Dated June 5th, on Twitter. Many of us sit holed up in our rooms, laptops resting in our crossed legs as we scroll through social media, or the blue light of a phone screen on our face as the world around us is sleeping. Many of us are also the ones organizing, the ones leading, the ones fighting. News spreads that in Dallas, Providence, and in many more cities, teenagers were the ones organizing, the ones fighting. Teenagers were the ones turning viral memes into protest signs, organizing protests and sharing methods of resistance through apps like TikTok and Instagram. It echoes the methods of the Hong Kong protestors, using technology to battle their government head-on. 
Teenagers who dance along to songs such as Megan Thee Stallion’s “Savage”, as well as teens who live in the world of ‘deep-fried’ memes, whose bizarre absurdity reach ungodly levels of abstractism, are the ones leading in this young revolution. Teenagers are the ones who chant ‘no justice, no peace’ in filled city streets; teenagers are the ones working to create graphics and share information, a new form of armchair activism. K-pop fans fill conservative hashtags with videos of their favorite performers, burying rhetoric and dismissal of the protests with dances and songs. In hours, #BlackLivesMatter trends. It’s hard to believe that these new pioneers and leaders in activism and technology are children who are scared to give class presentations, share Juuls in bathrooms, and find humor in the most strange and ironic of places. While the old term goes that ‘the revolution will not be televised’ in many ways, this growing movement will be televised, publicized, expanded, through its own means and methods.
I.
We are the generation of school shootings.

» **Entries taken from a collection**
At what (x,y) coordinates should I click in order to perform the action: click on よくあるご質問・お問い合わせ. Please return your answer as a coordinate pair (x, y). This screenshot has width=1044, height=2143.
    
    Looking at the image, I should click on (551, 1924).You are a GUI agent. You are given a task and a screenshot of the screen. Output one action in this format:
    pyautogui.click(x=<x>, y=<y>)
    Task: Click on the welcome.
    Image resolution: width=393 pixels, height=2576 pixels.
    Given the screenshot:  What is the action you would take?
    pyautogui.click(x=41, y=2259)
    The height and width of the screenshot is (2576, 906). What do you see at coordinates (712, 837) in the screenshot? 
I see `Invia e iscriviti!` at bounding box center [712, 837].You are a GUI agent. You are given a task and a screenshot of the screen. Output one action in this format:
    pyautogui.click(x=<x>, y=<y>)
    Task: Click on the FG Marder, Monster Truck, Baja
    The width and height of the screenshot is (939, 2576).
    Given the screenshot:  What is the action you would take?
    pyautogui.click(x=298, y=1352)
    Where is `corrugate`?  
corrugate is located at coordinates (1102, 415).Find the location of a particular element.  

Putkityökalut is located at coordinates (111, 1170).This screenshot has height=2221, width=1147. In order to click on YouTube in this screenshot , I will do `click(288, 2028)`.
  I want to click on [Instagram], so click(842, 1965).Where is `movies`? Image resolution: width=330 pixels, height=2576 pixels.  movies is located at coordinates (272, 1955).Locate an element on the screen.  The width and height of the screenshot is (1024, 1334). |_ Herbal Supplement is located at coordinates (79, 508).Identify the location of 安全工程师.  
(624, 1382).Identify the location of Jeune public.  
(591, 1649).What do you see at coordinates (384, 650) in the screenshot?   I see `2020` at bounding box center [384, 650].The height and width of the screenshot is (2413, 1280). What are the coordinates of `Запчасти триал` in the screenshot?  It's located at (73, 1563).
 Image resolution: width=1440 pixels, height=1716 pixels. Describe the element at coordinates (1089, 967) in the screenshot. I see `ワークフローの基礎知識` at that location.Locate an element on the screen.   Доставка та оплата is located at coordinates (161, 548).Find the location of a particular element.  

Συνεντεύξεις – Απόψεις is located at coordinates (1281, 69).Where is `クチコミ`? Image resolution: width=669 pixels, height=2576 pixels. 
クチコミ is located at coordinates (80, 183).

» **TASK PROMPT**
From the piece on teenage activism, quote word for word the passage starting with "Dated June 5th, on" and going on through "their government head-on.".

» **EXERCISE RESPONSE**
Dated June 5th, on Twitter. Many of us sit holed up in our rooms, laptops resting in our crossed legs as we scroll through social media, or the blue light of a phone screen on our face as the world around us is sleeping. Many of us are also the ones organizing, the ones leading, the ones fighting. News spreads that in Dallas, Providence, and in many more cities, teenagers were the ones organizing, the ones fighting. Teenagers were the ones turning viral memes into protest signs, organizing protests and sharing methods of resistance through apps like TikTok and Instagram. It echoes the methods of the Hong Kong protestors, using technology to battle their government head-on.